Ce montant est porté à 100 000 euros pour les projets dans les quartiers
relevant de la dynamique " Espoir banlieue ". Les médecins pourront aussi
organiser mieux la prise en charge de leurs patients sur la base d'une nouvelle
répartition des tâches avec les autres professionnels. Je ne détaille pas ces
protocoles que vous connaissez. De plus, des contrats d'engagement de service
public seront proposés, dès la prochaine rentrée universitaire, à des étudiants
en médecine et à des internes. Ce contrat prévoit qu'en contrepartie d'une
allocation mensuelle, ces étudiants s'engageront à exercer dans des zones
identifiées comme sous-denses. Ces mesures complètent la politique entreprise
en faveur de la filière universitaire en médecine générale qui a permis
d'augmenter le nombre d'internes choisissant la médecine générale. En ce qui
concerne le département de Seine-Saint-Denis qui se caractérise, vous l'avez
dit, par de faibles densités en professionnels libéraux par rapport à la moyenne
régionale, le Gouvernement a envisagé plusieurs mesures. Cinq villes sont
classées dans ces zones déficitaires : Clichy-sous-Bois, Montfermeil, La
Courneuve, Bobigny et Pierrefitte. Elles ont signé une convention avec la caisse
primaire d'assurance maladie, la mission régionale de santé et le conseil
général. Un guichet unique a été ouvert pour aider à l'installation des
professionnels de santé. Afin de mieux assurer la permanence des soins, trois
maisons médicales de garde, financées par le fonds d'intervention pour la
qualité et la coordination des soins, fonctionnent à Aulnay-sous-Bois,
Saint-Denis et Montreuil avec plus de cent médecins libéraux, et offrent des
soins efficaces et rapides. Pour les périodes de permanence, une maison de santé
pluri-disciplinaire est en cours d'ouverture à Saint-Denis et un projet de
maison de santé est à l'étude sur le territoire de Clichy-Montfermeil. Pour
ce qui est de la lutte contre les cancers, que vous avez évoquée, la
Seine-Saint-Denis est dotée d'un groupement d'intérêt public du comité
départemental des cancers. Il dispose d'un budget annuel de plus de 2,5 millions
d'euros pour sensibiliser les populations du département aux programmes de
prévention et de dépistage organisés des cancers. Enfin, même si le sujet de
la protection maternelle et infantile est une compétence exclusive du conseil
général, je ne doute pas que les collectivités territoriales et 1'ARS
d'Île-de-France sauront coordonner leurs actions au service des patients. Le
Gouvernement attache la plus grande importance - comme vous-même - à la
réduction des inégalités de santé. C'est une des priorités de Roselyne Bachelot.

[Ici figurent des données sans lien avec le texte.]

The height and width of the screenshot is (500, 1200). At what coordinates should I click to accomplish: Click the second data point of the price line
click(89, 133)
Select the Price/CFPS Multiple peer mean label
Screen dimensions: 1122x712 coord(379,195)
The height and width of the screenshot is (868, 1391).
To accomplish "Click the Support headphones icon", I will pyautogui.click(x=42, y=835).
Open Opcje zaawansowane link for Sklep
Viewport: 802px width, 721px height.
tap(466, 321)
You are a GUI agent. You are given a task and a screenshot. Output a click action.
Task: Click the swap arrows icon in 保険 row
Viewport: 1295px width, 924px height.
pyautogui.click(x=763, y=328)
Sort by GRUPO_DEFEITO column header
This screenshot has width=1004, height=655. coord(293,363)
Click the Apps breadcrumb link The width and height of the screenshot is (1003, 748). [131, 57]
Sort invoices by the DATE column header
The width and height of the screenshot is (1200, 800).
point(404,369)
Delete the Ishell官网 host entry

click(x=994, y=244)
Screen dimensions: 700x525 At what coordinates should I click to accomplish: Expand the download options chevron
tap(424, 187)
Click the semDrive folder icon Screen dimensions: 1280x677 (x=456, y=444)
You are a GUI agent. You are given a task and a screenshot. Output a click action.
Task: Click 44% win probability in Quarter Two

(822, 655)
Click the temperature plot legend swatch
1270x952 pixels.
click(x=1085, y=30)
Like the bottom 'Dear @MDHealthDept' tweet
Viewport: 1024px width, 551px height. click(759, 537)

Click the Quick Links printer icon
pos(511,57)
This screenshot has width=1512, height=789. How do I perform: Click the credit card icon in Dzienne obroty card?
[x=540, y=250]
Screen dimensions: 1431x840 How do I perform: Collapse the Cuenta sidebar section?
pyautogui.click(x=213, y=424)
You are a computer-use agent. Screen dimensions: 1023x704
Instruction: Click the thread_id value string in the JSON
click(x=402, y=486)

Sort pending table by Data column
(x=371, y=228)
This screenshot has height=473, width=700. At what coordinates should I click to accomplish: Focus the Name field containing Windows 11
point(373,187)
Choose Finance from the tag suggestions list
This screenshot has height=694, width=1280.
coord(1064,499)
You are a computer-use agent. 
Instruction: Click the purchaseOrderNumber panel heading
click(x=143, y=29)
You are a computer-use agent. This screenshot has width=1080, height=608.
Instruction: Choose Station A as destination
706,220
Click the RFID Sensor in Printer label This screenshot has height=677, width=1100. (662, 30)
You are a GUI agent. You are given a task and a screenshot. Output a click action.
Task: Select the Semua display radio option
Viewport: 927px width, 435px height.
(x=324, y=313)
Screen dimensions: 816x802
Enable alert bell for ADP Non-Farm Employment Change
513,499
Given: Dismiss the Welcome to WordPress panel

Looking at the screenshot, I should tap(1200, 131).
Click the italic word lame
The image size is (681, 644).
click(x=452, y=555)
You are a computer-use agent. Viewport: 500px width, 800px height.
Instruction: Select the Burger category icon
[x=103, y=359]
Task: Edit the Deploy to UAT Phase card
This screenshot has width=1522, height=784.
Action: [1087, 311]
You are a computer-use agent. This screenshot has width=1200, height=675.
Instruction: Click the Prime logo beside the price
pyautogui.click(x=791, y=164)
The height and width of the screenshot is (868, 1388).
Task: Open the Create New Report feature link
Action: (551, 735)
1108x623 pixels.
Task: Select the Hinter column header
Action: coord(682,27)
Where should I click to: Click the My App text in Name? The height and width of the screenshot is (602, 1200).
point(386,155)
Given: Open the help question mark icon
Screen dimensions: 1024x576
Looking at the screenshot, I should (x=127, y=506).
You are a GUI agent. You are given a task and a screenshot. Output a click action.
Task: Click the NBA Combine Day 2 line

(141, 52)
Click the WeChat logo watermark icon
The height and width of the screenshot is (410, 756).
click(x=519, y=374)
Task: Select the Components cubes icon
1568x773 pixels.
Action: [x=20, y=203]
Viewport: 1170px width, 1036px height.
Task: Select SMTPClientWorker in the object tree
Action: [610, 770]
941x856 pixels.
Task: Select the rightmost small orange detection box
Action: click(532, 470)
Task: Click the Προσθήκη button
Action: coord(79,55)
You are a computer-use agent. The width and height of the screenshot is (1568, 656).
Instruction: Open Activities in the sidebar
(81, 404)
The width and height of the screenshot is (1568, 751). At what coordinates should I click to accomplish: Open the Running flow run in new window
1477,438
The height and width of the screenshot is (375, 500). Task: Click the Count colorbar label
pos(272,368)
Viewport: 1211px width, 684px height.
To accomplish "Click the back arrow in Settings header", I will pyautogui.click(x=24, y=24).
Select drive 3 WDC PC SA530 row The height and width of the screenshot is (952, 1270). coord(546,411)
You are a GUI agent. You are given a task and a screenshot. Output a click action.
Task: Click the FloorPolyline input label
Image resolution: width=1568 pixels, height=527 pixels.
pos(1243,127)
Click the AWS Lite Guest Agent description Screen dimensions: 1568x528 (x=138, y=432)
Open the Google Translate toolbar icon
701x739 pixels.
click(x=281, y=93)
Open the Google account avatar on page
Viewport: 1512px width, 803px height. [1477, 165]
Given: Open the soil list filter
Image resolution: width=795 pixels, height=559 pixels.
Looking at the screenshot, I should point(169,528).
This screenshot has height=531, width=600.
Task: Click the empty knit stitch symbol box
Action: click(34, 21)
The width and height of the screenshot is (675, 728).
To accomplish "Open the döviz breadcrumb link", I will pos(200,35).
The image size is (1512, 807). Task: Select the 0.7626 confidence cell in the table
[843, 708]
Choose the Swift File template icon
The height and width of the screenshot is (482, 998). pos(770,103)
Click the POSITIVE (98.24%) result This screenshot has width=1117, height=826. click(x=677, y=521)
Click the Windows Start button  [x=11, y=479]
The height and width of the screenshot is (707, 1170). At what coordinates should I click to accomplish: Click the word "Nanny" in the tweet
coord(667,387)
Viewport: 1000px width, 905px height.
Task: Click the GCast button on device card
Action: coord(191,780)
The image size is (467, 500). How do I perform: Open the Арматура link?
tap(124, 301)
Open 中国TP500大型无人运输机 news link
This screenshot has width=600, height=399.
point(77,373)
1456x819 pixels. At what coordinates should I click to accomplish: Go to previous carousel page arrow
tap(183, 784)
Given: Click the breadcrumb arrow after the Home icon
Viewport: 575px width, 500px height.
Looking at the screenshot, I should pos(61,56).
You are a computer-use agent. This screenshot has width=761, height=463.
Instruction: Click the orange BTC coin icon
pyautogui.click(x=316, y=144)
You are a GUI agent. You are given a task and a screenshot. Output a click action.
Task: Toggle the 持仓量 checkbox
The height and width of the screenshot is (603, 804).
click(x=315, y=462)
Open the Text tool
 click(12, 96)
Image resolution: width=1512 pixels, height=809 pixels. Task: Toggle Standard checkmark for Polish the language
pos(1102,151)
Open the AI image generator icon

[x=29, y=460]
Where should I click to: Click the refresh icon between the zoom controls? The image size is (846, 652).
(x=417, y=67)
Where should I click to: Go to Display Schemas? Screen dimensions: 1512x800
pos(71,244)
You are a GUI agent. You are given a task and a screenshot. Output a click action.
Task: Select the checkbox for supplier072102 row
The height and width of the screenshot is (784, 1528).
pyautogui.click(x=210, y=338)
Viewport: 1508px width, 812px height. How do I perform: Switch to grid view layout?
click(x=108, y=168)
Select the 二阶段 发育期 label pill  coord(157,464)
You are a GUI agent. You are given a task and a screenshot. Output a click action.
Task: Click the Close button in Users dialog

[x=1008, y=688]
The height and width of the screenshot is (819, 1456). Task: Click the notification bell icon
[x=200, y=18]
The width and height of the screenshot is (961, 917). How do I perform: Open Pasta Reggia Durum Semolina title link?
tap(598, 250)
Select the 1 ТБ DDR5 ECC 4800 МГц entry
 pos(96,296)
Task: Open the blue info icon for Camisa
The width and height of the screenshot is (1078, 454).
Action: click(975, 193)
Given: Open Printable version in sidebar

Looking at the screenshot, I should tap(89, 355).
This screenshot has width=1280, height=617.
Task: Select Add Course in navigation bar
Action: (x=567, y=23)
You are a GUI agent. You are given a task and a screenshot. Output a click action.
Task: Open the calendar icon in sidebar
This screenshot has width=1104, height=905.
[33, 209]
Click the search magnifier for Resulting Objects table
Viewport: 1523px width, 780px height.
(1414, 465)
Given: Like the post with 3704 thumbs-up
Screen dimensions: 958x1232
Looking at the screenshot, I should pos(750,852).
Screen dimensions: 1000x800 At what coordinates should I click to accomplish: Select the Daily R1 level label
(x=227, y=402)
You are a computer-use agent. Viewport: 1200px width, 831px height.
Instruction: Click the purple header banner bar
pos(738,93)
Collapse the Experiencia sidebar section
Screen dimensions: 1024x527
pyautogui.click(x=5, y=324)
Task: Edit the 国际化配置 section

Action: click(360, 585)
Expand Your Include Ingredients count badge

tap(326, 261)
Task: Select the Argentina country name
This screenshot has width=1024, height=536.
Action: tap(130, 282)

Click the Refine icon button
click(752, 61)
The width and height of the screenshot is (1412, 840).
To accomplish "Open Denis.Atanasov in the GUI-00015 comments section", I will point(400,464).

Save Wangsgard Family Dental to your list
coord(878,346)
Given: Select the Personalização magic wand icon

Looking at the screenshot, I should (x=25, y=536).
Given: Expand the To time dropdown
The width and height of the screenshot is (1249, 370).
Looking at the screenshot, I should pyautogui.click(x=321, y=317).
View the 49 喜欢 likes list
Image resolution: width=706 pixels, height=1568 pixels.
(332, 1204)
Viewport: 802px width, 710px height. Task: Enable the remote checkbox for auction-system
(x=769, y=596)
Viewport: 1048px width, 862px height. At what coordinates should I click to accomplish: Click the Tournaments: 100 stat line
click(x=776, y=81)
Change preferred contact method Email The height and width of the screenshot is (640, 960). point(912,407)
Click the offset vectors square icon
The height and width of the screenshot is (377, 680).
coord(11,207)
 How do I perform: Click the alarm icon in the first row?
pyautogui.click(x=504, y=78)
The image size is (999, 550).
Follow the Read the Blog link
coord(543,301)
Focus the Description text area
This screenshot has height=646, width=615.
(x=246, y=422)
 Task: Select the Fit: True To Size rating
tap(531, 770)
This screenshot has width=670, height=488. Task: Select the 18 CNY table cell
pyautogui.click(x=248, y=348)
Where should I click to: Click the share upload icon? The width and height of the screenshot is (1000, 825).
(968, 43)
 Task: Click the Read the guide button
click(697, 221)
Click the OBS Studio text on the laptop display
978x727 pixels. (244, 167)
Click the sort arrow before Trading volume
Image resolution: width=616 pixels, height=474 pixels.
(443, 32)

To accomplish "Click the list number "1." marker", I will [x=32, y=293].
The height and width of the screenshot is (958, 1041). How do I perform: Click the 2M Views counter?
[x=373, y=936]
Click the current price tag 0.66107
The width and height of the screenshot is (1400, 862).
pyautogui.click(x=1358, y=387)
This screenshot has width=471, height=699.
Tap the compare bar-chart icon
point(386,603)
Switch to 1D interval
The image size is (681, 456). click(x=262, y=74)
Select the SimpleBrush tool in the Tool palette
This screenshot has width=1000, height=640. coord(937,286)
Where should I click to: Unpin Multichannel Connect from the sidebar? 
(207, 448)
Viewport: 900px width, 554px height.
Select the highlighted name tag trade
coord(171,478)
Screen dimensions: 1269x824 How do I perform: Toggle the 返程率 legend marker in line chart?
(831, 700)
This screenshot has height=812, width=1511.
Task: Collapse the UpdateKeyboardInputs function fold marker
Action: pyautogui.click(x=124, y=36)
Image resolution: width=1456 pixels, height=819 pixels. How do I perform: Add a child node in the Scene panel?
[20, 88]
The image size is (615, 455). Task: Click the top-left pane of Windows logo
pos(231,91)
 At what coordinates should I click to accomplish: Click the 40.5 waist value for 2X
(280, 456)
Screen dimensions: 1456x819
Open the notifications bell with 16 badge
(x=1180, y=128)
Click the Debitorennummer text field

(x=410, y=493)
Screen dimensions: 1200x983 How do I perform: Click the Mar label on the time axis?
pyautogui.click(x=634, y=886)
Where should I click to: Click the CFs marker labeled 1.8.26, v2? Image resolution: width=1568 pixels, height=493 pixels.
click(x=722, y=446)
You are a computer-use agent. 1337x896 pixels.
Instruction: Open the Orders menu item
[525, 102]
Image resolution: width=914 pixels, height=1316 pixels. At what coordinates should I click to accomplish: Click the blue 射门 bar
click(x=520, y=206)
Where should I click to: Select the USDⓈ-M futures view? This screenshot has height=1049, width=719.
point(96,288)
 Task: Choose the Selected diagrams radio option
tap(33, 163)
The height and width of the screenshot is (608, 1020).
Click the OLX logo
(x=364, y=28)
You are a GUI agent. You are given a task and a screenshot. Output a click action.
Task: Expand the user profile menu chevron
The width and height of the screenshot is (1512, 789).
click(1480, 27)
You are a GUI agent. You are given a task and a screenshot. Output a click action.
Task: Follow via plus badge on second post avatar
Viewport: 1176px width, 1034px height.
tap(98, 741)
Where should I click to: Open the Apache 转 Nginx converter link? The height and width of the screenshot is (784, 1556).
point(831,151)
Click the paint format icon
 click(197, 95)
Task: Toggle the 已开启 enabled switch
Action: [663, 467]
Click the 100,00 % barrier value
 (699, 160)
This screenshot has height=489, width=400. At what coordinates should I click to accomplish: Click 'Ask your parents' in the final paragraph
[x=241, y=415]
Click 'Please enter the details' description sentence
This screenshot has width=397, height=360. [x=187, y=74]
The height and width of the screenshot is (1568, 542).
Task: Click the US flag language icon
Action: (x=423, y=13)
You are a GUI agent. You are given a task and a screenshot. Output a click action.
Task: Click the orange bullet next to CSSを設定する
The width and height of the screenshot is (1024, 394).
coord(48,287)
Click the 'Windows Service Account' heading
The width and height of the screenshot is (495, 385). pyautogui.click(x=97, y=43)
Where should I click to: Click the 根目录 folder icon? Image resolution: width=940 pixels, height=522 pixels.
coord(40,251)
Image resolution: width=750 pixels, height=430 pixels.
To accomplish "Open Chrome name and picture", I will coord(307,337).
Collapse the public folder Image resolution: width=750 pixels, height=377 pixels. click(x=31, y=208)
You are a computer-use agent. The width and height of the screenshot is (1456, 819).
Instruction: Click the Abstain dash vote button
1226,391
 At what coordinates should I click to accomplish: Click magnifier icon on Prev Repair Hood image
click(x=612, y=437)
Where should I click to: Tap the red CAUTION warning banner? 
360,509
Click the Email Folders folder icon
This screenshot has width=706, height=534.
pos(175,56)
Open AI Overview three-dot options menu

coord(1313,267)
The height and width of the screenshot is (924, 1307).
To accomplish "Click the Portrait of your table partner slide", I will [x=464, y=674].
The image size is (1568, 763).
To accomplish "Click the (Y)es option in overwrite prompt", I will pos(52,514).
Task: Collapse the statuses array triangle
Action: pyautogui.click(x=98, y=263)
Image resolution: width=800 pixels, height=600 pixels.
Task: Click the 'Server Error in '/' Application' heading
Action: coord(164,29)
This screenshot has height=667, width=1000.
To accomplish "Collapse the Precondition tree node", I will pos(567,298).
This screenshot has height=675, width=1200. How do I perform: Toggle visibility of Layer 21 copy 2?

Une mission de l'IGAS a d'ailleurs été mise en place pour identifier les leviers
concrets qui permettront de réduire ces inégalités de santé - mission qui vaut
aussi, bien sûr, pour le département de Seine-Saint-Denis. Mme la
présidente. La parole est à M. Claude Bartolone. M. Claude
Bartolone. Monsieur le secrétaire d'État, vous avez évoqué le conseil
général à plusieurs reprises. Voyez le lien qu'on peut établir entre les moyens
financiers des collectivités locales et leurs capacités d'intervention sur des
services publics indispensables à la survie d'une partie de la population. La
dernière étude de l'INSEE montre que le département de Seine-Saint-Denis est le
plus jeune et le plus pauvre de France. De toutes les inégalités, de toutes les
difficultés qui s'amoncellent sur ce département, la plus grande est celle
relative à l'espérance de vie - j'ai évoqué le taux de cancer masculin. Aussi,
pour combattre cette inégalité, faut-il, au-delà de la commande de rapports,
mettre en place un outil de santé le plus rapidement possible.